- Takiej obsady mistrzostwa Polski nie miały od dawna. Zwykle część zawodników w tym samym czasie grała o punkty w turniejach ATP i WTA, więc zawsze kogoś z najlepszych brakowało w stawce. Tym razem cała światowa czołówka czeka na wznowienie sezonu po pandemii, a impreza w Bytomiu jest doskonałą okazją do ogrania się, Ale też do walki o rekordowe premie finansowe. Przypominam, że w tym roku pula nagród wynosi 200 tysięcy złotych, a złoci medaliści w singlu zainkasują po 27 tys. jest więc o co rywalizować – powiedział prezes Polskiego Związku Tenisowego Mirosław Skrzypczyński.

Hurkacz przed pandemią trenował w Stanach Zjednoczonych i został tam na kilka miesięcy. W ostatnich tygodniach grał tylko w imprezach pokazowych w USA, więc jego start w Bytomiu będzie pierwszym  występem w oficjalnym turnieju od  końca lutego, gdy odpadł w pierwszej rundzie w Dubaju.

W tym sezonie tenisista z Wrocławia wygrał osiem spotkań, w tym wszystkie trzy w pierwszej edycji drużynowego ATP Cup,  a poniósł pięć porażek.

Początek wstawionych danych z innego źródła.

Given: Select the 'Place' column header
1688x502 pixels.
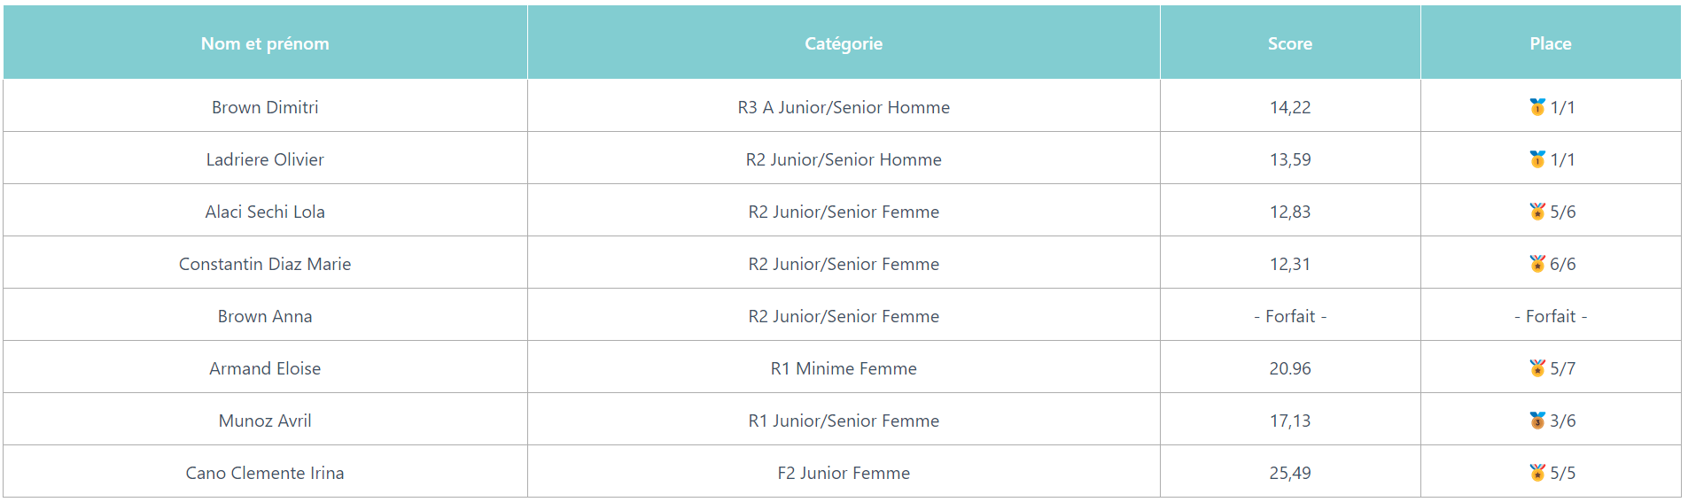Looking at the screenshot, I should point(1551,43).
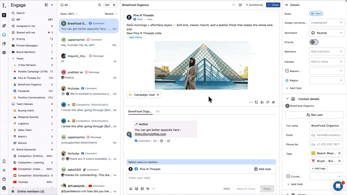The height and width of the screenshot is (195, 347).
Task: Open search in the conversation list header
Action: [x=100, y=5]
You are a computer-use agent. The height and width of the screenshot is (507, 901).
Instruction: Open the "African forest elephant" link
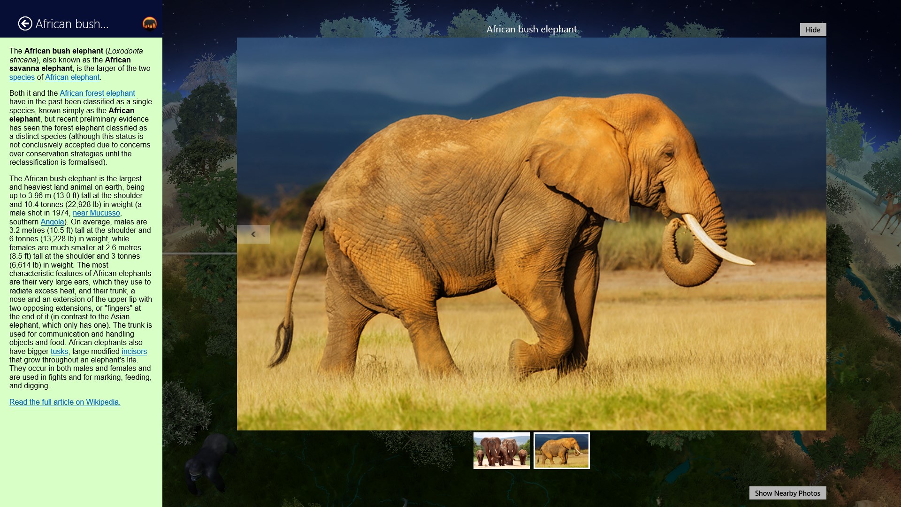97,93
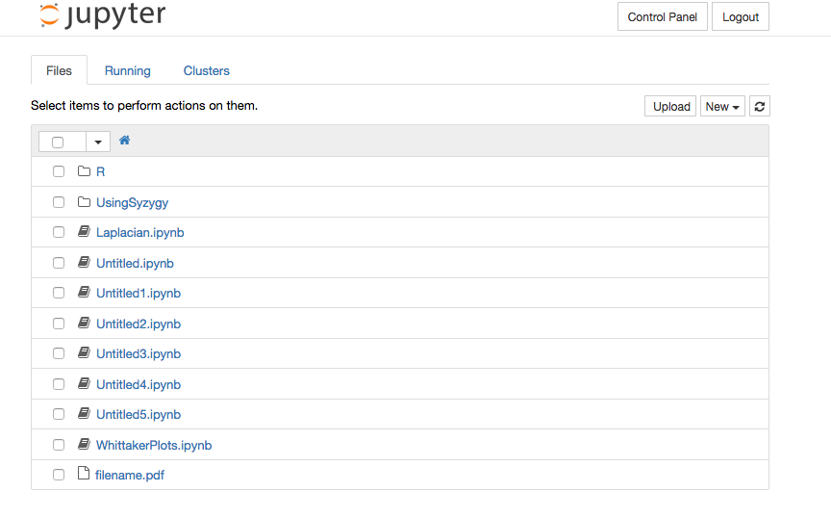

Najlepszy wynik osiągnął w turnieju ATP Tour w Auckland, dochodząc do półfinału, a w wielkoszlemowym Australian Open był w drugiej rundzie. Zarobił już ponad 370 tysięcy dolarów. W Bytomiu będzie oczywiście najwyżej rozstawiony.

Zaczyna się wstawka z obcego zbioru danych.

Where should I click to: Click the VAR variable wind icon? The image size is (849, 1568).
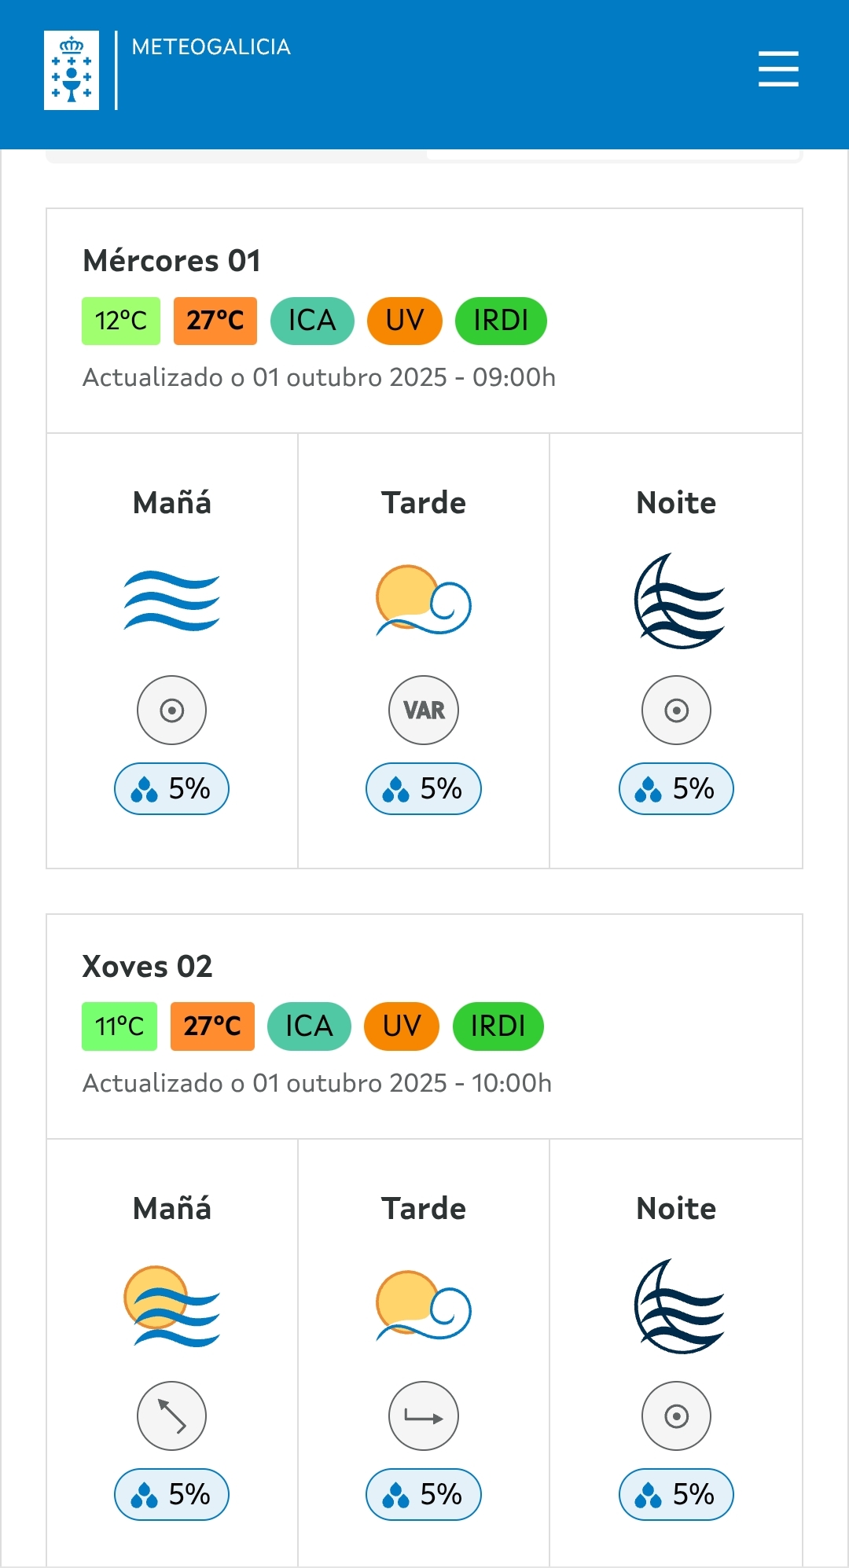click(424, 711)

Natomiast z dwójką wystąpi Kamil Majchrzak, który od stycznia pauzował przez pół roku w wyniku przeciążeniowego pęknięcia kości miednicy. W styczniu zagrał jedyny w tym sezonie mecz, ponosząc porażkę w ATP Cup, po czym musiał wrócić do kraju, opuszczając Australian Open.

W tym tygodniu Majchrzak wystartował po raz pierwszy po tej przerwie w turnieju z cyklu LOTOS PZT Polish Tour na kortach ziemnych Centrum Olimpijskiego we Wrocławiu. W poniedziałek pokonał w pierwszej rundzie Jaszę Szajrycha 6:1, 6:0, a w drugiej spotka się z Aleksandrem Orlikowskim.

Z numerem trzecim rozstawiony w MP będzie Kacper Żuk, który ma za sobą dwa podwójne zwycięstwa (w singlu i deblu z Szymonem Walkówem) w tegorocznej edycji LOTOS PZT Polish Tour, odniesione na obiekcie Gdańskiej Akademii Tenisowej i w Szczecinie.

Natomiast listę zgłoszeń do MP kobiet otwiera nazwisko Katarzyny Kawy. 125. zawodniczka w rankingu WTA Tour będzie najwyżej rozstawiona w Bytomiu.


Numer drugi w losowaniu drabinki przypadnie Magdalenie Fręch (176. WTA), z trzecim zagra w mistrzostwach Maja Chwalińska, która w tym tygodniu wróciła na korty po zdaniu matury. Oprócz nich do Bytomia wybierają się również Katarzyna Piter (360.) i triumfatorka turnieju LOTOS PZT Polish Tour w Gdańsku, a także zwyciężczyni ze Szczecina Martyna Kubka oraz ubiegłoroczna mistrzyni Polski seniorek Stefania Rogozińska-Dzik.